We had a naming ceremony for RB. It was bloody lovely. No-one attending had been to one before, though RB’s dad and I had read through the service script.
Neither RB’s dad nor I believe in God. We had a civil service for our wedding as we didn’t want to lie about God being a part of our marriage. So this non-religious version of a christening was perfect for us.
We had a special day for RB. We said lots of lovely things to him. Had a few readings and songs. We made promises about how we, our friends, and family, would encourage him to grow with dignity – surrounded by love and guidance – and find his potential, and we didn’t lie about God. And then we went to the pub where we welcomed him to the world.

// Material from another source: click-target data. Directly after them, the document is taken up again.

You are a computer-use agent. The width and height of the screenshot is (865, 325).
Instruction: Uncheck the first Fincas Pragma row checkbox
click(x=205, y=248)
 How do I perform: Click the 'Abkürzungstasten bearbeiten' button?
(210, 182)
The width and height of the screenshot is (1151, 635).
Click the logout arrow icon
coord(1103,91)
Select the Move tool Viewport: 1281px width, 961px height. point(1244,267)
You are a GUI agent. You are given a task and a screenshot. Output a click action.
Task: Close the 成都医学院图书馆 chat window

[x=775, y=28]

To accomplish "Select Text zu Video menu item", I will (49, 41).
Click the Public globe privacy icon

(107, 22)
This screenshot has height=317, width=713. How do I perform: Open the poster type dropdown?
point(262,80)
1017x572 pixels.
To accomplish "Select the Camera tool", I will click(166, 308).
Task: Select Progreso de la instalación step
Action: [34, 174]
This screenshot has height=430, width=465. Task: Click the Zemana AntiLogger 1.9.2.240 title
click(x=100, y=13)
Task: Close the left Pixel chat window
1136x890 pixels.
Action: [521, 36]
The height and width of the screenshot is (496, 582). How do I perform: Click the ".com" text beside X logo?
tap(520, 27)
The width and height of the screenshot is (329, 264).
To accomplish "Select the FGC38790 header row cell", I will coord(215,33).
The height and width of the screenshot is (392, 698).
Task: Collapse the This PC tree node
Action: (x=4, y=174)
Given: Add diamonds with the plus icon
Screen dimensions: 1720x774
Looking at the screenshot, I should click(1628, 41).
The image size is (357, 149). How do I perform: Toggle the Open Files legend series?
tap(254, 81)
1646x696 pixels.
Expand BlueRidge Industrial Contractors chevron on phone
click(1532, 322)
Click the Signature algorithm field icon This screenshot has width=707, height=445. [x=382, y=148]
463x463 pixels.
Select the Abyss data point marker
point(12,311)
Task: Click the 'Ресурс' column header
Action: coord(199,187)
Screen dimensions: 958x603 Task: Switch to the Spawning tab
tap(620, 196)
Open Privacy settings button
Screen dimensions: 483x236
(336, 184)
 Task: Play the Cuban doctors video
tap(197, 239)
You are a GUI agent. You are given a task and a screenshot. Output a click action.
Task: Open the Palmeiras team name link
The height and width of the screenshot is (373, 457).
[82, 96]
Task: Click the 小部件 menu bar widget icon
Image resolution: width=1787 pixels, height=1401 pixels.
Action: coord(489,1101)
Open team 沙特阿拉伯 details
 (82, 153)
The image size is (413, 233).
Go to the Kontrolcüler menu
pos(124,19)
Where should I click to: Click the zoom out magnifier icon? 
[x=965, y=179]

It was a slightly weird one for me. I grew up CoE. I went to Christian camp, was in the church choir, and spent every Sunday morning in church for the first nearly 15 years of my life. I remember judging a girl, when I was 5 or 6 years old, for not knowing the Lord’s Prayer. I remember my silent pride at knowing the Sunday service without needing to read the books. So I know how Christians judge people who aren’t christened – as inferior. Heathens are inferior. I’m fine with them thinking that of me – but for me to put that on RB, it silently hounds me.
However, we can’t get him christened and mean it. That’s worse to us. Doing something you don’t believe in, because it’s what people do, is the antithesis to how we choose to live and how we want RB to live.
It’s important to question the status quo. It’s important to behave in a considered, intentional way. It’s important to believe what you say, and say what you believe.
If RB wants to be christened, he’s welcome to be, when he’s old enough to understand what he’s signing up to – whether that’s a CoE christening, or the Muslim, Zoroastrian, Jewish, or Catholic equivalent.